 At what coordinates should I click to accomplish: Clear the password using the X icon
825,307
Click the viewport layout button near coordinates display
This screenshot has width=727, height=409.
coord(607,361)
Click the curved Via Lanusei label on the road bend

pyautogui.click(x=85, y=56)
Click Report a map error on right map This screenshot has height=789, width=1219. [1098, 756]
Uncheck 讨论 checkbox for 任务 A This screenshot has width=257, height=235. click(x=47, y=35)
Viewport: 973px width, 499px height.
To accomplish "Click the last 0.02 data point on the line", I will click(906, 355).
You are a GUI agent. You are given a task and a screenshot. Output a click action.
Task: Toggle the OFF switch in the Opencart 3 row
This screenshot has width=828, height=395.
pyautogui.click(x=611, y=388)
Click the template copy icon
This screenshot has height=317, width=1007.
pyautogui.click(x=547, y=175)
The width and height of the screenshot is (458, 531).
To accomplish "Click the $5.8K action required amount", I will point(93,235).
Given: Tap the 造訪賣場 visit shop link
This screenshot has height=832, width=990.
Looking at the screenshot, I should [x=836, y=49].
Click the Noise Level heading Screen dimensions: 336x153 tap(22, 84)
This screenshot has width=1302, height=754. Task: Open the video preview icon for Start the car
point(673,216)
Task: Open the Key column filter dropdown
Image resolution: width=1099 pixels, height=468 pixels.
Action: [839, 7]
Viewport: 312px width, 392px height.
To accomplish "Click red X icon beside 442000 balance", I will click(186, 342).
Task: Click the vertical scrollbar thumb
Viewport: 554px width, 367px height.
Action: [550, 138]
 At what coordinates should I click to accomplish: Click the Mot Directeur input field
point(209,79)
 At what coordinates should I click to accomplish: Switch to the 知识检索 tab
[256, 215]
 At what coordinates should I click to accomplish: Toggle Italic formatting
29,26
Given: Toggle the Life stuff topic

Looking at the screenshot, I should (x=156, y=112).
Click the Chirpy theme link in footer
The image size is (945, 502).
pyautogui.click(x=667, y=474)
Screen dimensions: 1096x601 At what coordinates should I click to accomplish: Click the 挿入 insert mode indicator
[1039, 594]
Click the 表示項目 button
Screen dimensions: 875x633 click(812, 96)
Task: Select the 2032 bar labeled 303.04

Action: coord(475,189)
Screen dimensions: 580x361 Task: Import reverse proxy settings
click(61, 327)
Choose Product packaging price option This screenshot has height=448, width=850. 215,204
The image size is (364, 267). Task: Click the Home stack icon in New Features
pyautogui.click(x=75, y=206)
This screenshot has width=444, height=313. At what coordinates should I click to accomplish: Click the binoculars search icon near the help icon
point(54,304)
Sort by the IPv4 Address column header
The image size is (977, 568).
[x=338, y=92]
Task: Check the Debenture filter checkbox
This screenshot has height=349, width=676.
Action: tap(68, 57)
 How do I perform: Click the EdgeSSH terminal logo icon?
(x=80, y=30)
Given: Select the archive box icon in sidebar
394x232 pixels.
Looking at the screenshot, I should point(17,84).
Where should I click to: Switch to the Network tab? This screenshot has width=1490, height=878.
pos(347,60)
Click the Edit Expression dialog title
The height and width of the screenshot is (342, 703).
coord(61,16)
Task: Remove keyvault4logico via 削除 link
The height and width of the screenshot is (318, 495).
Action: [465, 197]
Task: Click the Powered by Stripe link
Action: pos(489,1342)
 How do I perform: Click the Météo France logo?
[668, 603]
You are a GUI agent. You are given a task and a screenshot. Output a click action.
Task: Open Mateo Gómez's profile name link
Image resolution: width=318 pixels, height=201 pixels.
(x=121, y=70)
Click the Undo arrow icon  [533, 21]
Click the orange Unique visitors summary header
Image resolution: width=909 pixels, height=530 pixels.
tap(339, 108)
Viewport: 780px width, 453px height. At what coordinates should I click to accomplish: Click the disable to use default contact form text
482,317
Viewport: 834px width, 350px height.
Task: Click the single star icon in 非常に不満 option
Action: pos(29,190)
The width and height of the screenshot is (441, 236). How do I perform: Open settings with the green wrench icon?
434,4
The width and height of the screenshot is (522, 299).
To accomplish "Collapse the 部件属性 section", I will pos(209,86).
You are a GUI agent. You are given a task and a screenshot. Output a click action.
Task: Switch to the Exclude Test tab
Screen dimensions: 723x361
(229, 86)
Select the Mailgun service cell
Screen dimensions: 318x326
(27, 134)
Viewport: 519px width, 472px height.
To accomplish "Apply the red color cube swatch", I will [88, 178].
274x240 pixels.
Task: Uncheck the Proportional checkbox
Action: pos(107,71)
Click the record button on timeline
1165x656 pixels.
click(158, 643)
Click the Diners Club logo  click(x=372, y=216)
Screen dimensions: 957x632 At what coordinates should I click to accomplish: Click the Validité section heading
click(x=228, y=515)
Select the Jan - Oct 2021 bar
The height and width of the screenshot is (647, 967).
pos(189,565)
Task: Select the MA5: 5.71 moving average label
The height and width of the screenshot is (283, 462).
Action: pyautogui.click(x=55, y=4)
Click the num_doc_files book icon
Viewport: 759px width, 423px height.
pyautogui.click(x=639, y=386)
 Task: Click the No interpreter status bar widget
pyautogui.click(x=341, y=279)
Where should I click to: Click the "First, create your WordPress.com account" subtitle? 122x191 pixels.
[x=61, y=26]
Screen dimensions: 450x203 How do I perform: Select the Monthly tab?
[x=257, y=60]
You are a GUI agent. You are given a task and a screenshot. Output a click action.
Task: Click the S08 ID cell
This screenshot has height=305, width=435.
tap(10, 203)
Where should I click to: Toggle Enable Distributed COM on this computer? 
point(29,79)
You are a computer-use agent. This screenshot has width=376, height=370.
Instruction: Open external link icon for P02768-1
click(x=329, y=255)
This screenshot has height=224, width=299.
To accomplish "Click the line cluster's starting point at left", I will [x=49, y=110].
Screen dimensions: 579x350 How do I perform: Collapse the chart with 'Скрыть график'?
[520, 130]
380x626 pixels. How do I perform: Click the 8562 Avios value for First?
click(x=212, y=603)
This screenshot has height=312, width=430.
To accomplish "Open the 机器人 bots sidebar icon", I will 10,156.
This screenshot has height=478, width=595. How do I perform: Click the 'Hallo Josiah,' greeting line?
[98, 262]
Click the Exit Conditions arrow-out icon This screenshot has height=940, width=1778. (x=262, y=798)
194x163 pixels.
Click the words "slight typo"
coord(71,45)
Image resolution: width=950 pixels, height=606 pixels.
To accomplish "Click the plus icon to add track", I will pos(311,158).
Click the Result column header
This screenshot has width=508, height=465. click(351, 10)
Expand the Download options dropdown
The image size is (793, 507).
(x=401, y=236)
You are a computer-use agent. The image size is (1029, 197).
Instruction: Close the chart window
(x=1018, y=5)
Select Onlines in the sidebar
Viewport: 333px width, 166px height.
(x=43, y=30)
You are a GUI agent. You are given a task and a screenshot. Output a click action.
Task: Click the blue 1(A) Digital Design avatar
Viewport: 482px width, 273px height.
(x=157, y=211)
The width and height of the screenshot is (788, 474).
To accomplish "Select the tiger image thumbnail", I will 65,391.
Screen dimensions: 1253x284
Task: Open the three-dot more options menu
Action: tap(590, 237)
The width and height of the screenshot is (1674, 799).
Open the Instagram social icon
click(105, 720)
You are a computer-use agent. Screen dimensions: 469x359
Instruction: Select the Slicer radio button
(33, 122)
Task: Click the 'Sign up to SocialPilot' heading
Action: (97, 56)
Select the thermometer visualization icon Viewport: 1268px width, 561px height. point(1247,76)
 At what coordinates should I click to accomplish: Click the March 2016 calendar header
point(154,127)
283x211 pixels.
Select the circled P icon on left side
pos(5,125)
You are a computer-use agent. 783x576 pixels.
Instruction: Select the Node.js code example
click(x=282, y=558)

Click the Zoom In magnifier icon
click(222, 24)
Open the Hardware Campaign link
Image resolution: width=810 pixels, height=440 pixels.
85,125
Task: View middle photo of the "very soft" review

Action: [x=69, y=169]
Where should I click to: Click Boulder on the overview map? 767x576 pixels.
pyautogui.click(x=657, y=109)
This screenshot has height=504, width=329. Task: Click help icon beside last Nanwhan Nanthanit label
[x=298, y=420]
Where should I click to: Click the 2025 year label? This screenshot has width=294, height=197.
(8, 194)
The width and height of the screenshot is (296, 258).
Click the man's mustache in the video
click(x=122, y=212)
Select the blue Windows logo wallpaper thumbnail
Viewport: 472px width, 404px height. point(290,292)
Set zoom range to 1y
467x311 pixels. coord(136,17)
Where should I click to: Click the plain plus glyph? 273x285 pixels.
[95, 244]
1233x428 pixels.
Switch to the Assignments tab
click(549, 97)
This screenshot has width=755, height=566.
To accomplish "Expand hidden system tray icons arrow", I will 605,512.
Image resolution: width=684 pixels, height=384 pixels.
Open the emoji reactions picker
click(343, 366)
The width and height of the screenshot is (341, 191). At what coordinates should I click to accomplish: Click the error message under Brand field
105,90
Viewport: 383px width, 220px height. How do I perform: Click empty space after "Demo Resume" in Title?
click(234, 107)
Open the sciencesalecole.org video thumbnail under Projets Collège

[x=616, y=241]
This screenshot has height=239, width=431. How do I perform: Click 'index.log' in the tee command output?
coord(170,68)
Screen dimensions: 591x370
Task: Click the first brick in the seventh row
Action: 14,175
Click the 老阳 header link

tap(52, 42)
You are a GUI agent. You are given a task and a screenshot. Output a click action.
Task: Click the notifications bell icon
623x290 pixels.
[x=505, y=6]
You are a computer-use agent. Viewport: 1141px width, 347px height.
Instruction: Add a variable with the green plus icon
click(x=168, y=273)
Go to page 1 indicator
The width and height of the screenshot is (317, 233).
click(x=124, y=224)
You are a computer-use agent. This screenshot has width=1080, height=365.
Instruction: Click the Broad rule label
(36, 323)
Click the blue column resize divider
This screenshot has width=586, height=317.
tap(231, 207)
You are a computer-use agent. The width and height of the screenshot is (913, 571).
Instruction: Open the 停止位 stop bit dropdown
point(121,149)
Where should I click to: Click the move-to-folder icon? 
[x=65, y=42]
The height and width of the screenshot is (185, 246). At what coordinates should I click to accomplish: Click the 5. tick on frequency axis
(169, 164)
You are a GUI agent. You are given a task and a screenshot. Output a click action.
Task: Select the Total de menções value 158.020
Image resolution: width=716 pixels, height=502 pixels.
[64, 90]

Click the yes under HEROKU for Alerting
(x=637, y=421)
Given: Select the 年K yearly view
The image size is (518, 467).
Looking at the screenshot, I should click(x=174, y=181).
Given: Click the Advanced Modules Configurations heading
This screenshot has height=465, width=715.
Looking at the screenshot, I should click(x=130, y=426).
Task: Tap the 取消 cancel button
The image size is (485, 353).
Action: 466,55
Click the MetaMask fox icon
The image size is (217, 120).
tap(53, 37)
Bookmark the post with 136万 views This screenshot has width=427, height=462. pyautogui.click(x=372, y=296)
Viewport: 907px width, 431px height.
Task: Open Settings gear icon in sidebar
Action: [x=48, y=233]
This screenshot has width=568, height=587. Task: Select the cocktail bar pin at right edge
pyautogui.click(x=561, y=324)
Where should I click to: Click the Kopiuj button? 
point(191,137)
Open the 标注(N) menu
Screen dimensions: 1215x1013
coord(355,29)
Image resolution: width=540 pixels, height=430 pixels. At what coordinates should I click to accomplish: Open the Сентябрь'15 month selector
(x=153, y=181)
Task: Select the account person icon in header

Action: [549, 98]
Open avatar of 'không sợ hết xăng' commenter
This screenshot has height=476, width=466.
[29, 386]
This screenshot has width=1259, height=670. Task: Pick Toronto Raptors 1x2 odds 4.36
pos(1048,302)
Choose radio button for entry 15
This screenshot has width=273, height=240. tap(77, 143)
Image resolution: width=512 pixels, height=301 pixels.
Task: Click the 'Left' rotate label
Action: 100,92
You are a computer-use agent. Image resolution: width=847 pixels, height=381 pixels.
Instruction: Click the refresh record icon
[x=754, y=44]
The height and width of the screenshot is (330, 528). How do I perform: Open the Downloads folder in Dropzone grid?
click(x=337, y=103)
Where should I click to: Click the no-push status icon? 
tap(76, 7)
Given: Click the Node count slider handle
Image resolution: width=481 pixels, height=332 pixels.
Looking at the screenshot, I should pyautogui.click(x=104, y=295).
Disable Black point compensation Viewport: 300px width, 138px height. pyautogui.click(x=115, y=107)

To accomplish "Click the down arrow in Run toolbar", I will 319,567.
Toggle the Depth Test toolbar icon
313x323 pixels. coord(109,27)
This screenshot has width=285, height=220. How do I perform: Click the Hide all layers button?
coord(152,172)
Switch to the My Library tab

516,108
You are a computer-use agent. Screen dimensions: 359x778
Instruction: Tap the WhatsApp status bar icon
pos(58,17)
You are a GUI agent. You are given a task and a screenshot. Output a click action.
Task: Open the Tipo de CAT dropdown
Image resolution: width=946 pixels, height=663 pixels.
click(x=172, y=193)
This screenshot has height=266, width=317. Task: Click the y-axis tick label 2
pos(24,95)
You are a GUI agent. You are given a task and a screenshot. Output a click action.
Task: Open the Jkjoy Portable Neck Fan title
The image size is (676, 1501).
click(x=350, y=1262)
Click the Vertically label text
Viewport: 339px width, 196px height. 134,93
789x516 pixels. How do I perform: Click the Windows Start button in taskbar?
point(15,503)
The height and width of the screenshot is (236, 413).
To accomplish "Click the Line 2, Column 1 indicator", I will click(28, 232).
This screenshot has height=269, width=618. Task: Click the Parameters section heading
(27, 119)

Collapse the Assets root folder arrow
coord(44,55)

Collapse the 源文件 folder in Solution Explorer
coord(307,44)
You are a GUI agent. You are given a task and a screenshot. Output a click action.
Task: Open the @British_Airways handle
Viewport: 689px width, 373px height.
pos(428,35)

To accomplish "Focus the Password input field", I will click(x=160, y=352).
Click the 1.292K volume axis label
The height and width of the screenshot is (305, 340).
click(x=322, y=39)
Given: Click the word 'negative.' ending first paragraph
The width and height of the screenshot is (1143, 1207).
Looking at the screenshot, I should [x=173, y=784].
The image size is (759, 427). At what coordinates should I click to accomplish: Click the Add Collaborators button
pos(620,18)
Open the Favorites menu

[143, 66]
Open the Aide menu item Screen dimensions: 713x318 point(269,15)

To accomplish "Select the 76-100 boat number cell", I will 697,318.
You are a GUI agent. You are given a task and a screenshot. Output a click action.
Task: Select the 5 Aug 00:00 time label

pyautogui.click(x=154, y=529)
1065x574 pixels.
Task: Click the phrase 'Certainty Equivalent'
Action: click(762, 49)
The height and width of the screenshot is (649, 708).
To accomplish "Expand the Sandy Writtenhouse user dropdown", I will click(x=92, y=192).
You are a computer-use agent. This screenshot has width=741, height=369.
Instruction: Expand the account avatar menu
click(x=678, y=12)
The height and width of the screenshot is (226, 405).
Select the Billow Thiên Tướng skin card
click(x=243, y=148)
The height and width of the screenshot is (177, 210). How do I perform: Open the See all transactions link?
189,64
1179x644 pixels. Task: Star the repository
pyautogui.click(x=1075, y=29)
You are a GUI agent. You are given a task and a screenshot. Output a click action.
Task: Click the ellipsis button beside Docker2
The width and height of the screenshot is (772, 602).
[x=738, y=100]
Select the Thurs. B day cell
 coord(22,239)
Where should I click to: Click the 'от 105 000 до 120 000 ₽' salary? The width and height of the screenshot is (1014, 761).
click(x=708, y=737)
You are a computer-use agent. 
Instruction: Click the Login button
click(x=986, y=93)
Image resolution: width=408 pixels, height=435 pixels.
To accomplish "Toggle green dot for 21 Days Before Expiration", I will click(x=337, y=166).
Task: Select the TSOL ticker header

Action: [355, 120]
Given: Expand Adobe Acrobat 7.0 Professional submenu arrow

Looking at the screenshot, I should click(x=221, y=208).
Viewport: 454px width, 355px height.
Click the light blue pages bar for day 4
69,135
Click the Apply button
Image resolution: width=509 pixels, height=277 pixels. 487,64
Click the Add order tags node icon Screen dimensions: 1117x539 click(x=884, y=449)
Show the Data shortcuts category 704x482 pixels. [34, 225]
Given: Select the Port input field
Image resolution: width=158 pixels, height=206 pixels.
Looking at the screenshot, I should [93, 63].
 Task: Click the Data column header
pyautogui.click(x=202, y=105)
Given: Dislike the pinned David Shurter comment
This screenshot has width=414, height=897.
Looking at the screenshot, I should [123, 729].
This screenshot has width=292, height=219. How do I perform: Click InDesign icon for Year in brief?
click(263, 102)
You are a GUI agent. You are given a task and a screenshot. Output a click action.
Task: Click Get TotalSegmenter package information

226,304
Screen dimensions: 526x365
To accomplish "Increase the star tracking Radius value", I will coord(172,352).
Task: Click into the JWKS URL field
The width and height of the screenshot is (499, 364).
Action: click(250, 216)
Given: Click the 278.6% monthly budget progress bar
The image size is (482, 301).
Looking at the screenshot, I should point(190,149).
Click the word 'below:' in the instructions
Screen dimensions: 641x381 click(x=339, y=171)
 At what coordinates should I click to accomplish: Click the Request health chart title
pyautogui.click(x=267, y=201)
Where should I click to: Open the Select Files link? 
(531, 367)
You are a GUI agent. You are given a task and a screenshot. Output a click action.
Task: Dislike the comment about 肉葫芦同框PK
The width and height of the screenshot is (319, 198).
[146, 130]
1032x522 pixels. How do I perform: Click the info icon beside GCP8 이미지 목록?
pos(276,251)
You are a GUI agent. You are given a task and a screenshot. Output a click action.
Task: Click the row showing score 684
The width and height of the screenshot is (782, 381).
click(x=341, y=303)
-----
About this task: Write down exactly the span of lines above from the one containing "Viewport: 780px width, 453px" to the one containing "This screenshot has height=224, width=299.", both ends included.

Exercise answer:
Viewport: 780px width, 453px height. At what coordinates should I click to accomplish: Click the disable to use default contact form text
482,317
Viewport: 834px width, 350px height.
Task: Click the single star icon in 非常に不満 option
Action: pos(29,190)
The width and height of the screenshot is (441, 236). How do I perform: Open settings with the green wrench icon?
434,4
The width and height of the screenshot is (522, 299).
To accomplish "Collapse the 部件属性 section", I will pos(209,86).
You are a GUI agent. You are given a task and a screenshot. Output a click action.
Task: Switch to the Exclude Test tab
Screen dimensions: 723x361
(229, 86)
Select the Mailgun service cell
Screen dimensions: 318x326
(27, 134)
Viewport: 519px width, 472px height.
To accomplish "Apply the red color cube swatch", I will [88, 178].
274x240 pixels.
Task: Uncheck the Proportional checkbox
Action: pos(107,71)
Click the record button on timeline
1165x656 pixels.
click(158, 643)
Click the Diners Club logo  click(x=372, y=216)
Screen dimensions: 957x632 At what coordinates should I click to accomplish: Click the Validité section heading
click(x=228, y=515)
Select the Jan - Oct 2021 bar
The height and width of the screenshot is (647, 967).
pos(189,565)
Task: Select the MA5: 5.71 moving average label
The height and width of the screenshot is (283, 462).
Action: pyautogui.click(x=55, y=4)
Click the num_doc_files book icon
Viewport: 759px width, 423px height.
pyautogui.click(x=639, y=386)
 Task: Click the No interpreter status bar widget
pyautogui.click(x=341, y=279)
Where should I click to: Click the "First, create your WordPress.com account" subtitle? 122x191 pixels.
[x=61, y=26]
Screen dimensions: 450x203 How do I perform: Select the Monthly tab?
[x=257, y=60]
You are a GUI agent. You are given a task and a screenshot. Output a click action.
Task: Click the S08 ID cell
This screenshot has height=305, width=435.
tap(10, 203)
Where should I click to: Toggle Enable Distributed COM on this computer? 
point(29,79)
You are a computer-use agent. This screenshot has width=376, height=370.
Instruction: Open external link icon for P02768-1
click(x=329, y=255)
This screenshot has height=224, width=299.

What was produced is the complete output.